■ SOURCE DATA:
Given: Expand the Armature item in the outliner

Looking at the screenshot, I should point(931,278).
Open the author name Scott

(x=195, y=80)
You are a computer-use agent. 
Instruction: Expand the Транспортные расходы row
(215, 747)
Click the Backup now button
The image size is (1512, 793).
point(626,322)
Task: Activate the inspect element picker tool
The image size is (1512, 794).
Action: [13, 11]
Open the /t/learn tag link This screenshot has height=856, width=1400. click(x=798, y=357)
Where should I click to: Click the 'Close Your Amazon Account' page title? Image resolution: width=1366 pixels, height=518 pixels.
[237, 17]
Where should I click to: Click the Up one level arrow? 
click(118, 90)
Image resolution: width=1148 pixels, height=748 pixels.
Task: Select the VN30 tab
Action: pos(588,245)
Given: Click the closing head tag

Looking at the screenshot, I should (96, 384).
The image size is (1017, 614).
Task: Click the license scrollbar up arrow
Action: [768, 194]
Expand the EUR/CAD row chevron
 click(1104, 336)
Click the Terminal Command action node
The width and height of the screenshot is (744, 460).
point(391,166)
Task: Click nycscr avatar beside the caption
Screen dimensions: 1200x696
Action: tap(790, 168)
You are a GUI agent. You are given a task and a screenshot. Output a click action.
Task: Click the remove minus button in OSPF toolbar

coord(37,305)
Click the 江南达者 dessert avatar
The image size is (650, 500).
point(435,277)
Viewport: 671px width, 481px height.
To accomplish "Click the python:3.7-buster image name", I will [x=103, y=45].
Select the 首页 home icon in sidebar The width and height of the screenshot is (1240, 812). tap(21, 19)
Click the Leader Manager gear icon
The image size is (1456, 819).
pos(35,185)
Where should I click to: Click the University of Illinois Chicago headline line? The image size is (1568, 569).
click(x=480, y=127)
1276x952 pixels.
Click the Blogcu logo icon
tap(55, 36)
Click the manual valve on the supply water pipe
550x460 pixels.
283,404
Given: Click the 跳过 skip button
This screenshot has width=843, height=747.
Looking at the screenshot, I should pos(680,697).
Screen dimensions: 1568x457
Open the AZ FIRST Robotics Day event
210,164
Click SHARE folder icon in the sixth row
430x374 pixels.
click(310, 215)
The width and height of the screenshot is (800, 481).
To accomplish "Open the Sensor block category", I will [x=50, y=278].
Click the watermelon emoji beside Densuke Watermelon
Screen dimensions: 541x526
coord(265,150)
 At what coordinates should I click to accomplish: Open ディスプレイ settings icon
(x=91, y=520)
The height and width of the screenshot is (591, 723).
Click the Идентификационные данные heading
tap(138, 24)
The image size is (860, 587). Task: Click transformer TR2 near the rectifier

■ DIRECTION: Reproduce every one of the records above verbatim.

■ THE OUTPUT:
Given: Expand the Armature item in the outliner

Looking at the screenshot, I should point(931,278).
Open the author name Scott

(x=195, y=80)
You are a computer-use agent. 
Instruction: Expand the Транспортные расходы row
(215, 747)
Click the Backup now button
The image size is (1512, 793).
point(626,322)
Task: Activate the inspect element picker tool
The image size is (1512, 794).
Action: [13, 11]
Open the /t/learn tag link This screenshot has height=856, width=1400. click(x=798, y=357)
Where should I click to: Click the 'Close Your Amazon Account' page title? Image resolution: width=1366 pixels, height=518 pixels.
[237, 17]
Where should I click to: Click the Up one level arrow? 
click(118, 90)
Image resolution: width=1148 pixels, height=748 pixels.
Task: Select the VN30 tab
Action: pos(588,245)
Given: Click the closing head tag

Looking at the screenshot, I should (96, 384).
The image size is (1017, 614).
Task: Click the license scrollbar up arrow
Action: [768, 194]
Expand the EUR/CAD row chevron
 click(1104, 336)
Click the Terminal Command action node
The width and height of the screenshot is (744, 460).
point(391,166)
Task: Click nycscr avatar beside the caption
Screen dimensions: 1200x696
Action: tap(790, 168)
You are a GUI agent. You are given a task and a screenshot. Output a click action.
Task: Click the remove minus button in OSPF toolbar

coord(37,305)
Click the 江南达者 dessert avatar
The image size is (650, 500).
point(435,277)
Viewport: 671px width, 481px height.
To accomplish "Click the python:3.7-buster image name", I will [x=103, y=45].
Select the 首页 home icon in sidebar The width and height of the screenshot is (1240, 812). tap(21, 19)
Click the Leader Manager gear icon
The image size is (1456, 819).
pos(35,185)
Where should I click to: Click the University of Illinois Chicago headline line? The image size is (1568, 569).
click(x=480, y=127)
1276x952 pixels.
Click the Blogcu logo icon
tap(55, 36)
Click the manual valve on the supply water pipe
550x460 pixels.
283,404
Given: Click the 跳过 skip button
This screenshot has width=843, height=747.
Looking at the screenshot, I should pos(680,697).
Screen dimensions: 1568x457
Open the AZ FIRST Robotics Day event
210,164
Click SHARE folder icon in the sixth row
430x374 pixels.
click(310, 215)
The width and height of the screenshot is (800, 481).
To accomplish "Open the Sensor block category", I will [x=50, y=278].
Click the watermelon emoji beside Densuke Watermelon
Screen dimensions: 541x526
coord(265,150)
 At what coordinates should I click to accomplish: Open ディスプレイ settings icon
(x=91, y=520)
The height and width of the screenshot is (591, 723).
Click the Идентификационные данные heading
tap(138, 24)
The image size is (860, 587). Task: Click transformer TR2 near the rectifier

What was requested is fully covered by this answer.